Since the new religious policy was implemented in China, many house churches have been shut down due to their "illegal religious activities". Christianity is now perceived of as a political danger which is vulnerable to "foreign infiltration" so it is tightly controlled. This crackdown has caused believers to be scattered and some have even left their churches or ministries. We pray for continuing love and fervor for those who now worship in smaller groups in their homes. May the Lord use them to take the gospel to more people and places (Acts 8:1-4)
The new religious policy in China allows house churches to be registered in their neighborhoods. However, many overzealous local officials are forcing house churches to join the Three-self churches, rather than simply register with the authorities (and technically be able to worship openly). We know there are always many difficulties involved in complying to the laws of the land. Many church leaders have strong personal convictions and have had bad experiences. We pray these people would have wisdom and vision as well as favor with the authorities.
As the religious policy in China tightens, some house churches are forced to relocate. Local officials often threaten the landlords to "get rid of the tenants engaged in illegal activities" lest they themselves face fines or seizure of property, so they would either cancel the lease or raise the rent steeply so a house church could no longer afford it. Many churches have to meet in smaller groups at homes, rather than together in their rented facilities. Let us pray for churches who are debating the very thorny question of whether to register with the authorities in order to worship legally. May the Lord give them peace and faith in these difficult days.

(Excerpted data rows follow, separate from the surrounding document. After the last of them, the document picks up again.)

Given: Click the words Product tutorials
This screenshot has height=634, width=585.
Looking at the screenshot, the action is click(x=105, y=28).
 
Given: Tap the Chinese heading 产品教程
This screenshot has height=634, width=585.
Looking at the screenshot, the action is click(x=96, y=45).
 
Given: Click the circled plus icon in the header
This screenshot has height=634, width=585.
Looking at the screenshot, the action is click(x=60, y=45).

The new religious policy has also deeply affected student ministries on many college campuses in China. There is a lot more pressure from teachers than in the past, and school officials specifically warn students not to attend these small Bible study groups. In general, there has been a drop in attendance. Many young people come to know about Christ for the first time through campus ministries. We pray for boldness and strength for both the leaders and the students. May the Lord reward their dedication and bless them with a good harvest of souls.
Even as the religious policy tightens in China, many believers have shown resilience in dealing with pressure and continue to rely on the Lord. More and more people have realized the importance of discipleship through families and small fellowship groups and sharing the truth orally, instead of relying on books and handouts. We pray that Christian parents will realize that it is the responsibility of parents to rear godly children and not delegate that responsibility to God Himself or to the churches or Sunday schools. May there be a revival of family worship in the homes of Chinese believers.
China's divorce laws state that residential property is not regarded as jointly owned and does not need to be divided equally in the event of a divorce. Instead, whoever paid for the apartment or house is the legal owner and gets to keep it in its entirety. The divorce rate in China is rising and in churches too. We pray for more Christian families to bear witness for Christ in this time of high divorce rates and “quick marriage, quick divorce” among the young people. We specifically pray for Christian fathers to wake up and take up their God-given responsibilities for their families.
The law in China now readily grants a divorce if evidence of physical violence, abuse, or abandonment can be proven and interventions have failed. We pray that churches will attempt to provide at least some teaching on preserving marriages. Pastors are often overwhelmed with many ministry demands, and we ask the Lord to raise up mature older believers whom young couples can model and seek for guidance and encouragement.